ECLI:NL:RVS:2007:BA5504

Raad van State

Datum uitspraak
23 mei 2007
Publicatiedatum
5 april 2013
Zaaknummer
200609197/1
Instantie
Raad van State
Type
Uitspraak
Rechtsgebied
Bestuursrecht
Procedures
  • Hoger beroep
Rechters
  • C.M. Ligtelijn-van Bilderbeek
  • P.A. Offers
  • K.J.M. Mortelmans
Vindplaatsen
  • Rechtspraak.nl
AI samenvatting door LexboostAutomatisch gegenereerd

Afwijzing verzoek tot aanwijzing van stations als beschermd monument door de Staatssecretaris van Onderwijs, Cultuur en Wetenschap

In deze zaak heeft de Raad van State op 23 mei 2007 uitspraak gedaan in hoger beroep over de afwijzing van een verzoek tot aanwijzing van twee elektriciteitsstations als beschermd monument. Het verzoek was ingediend door de stichting 'Stichting Industrieel Erfgoed Gelderland-Flevoland' bij de Directeur van de Rijksdienst voor de Monumentenzorg, die namens de Staatssecretaris van Onderwijs, Cultuur en Wetenschap het verzoek op 8 februari 2005 afwees.
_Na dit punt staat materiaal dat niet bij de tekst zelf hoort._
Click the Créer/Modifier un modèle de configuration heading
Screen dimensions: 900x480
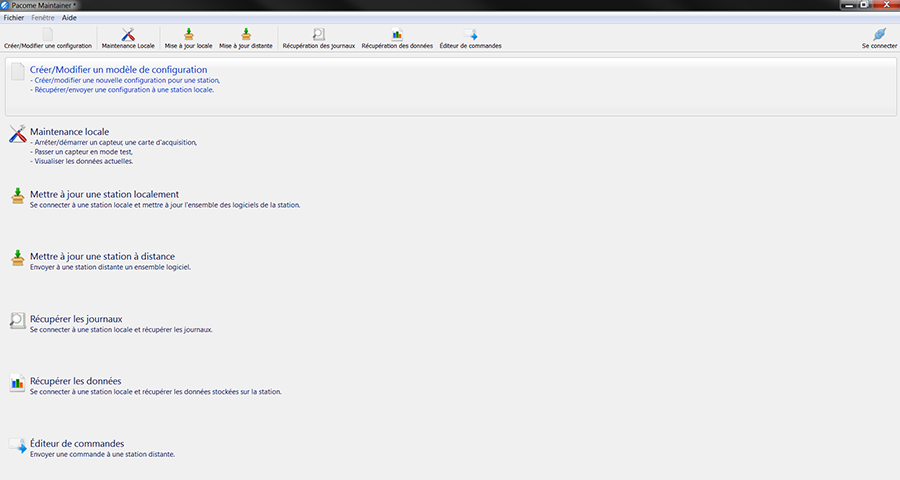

De stichting had bezwaar gemaakt tegen deze afwijzing, maar de Staatssecretaris verklaarde het bezwaar ongegrond op 1 maart 2006. De rechtbank Zwolle-Lelystad oordeelde op 13 november 2006 dat de afwijzing niet voldoende was gemotiveerd en vernietigde de beslissing van de Staatssecretaris, met de opdracht om binnen zes weken een nieuw besluit te nemen.

De Minister van Onderwijs, Cultuur en Wetenschap ging in hoger beroep tegen deze uitspraak. De Raad van State overwoog dat de rechtbank ten onrechte had aangenomen dat het advies van de Rijksdienst voor de Monumentenzorg niet dezelfde betekenis had als de adviezen van de gemeenteraad en de Raad. De Rijksdienst fungeert immers niet als een externe adviesinstantie, maar handelt namens de Minister. De Raad bevestigde dat de Minister een discretionaire bevoegdheid heeft bij de aanwijzing van monumenten, maar dat hij wel een eigen afweging moet maken, waarbij hij alle adviezen in overweging moet nemen.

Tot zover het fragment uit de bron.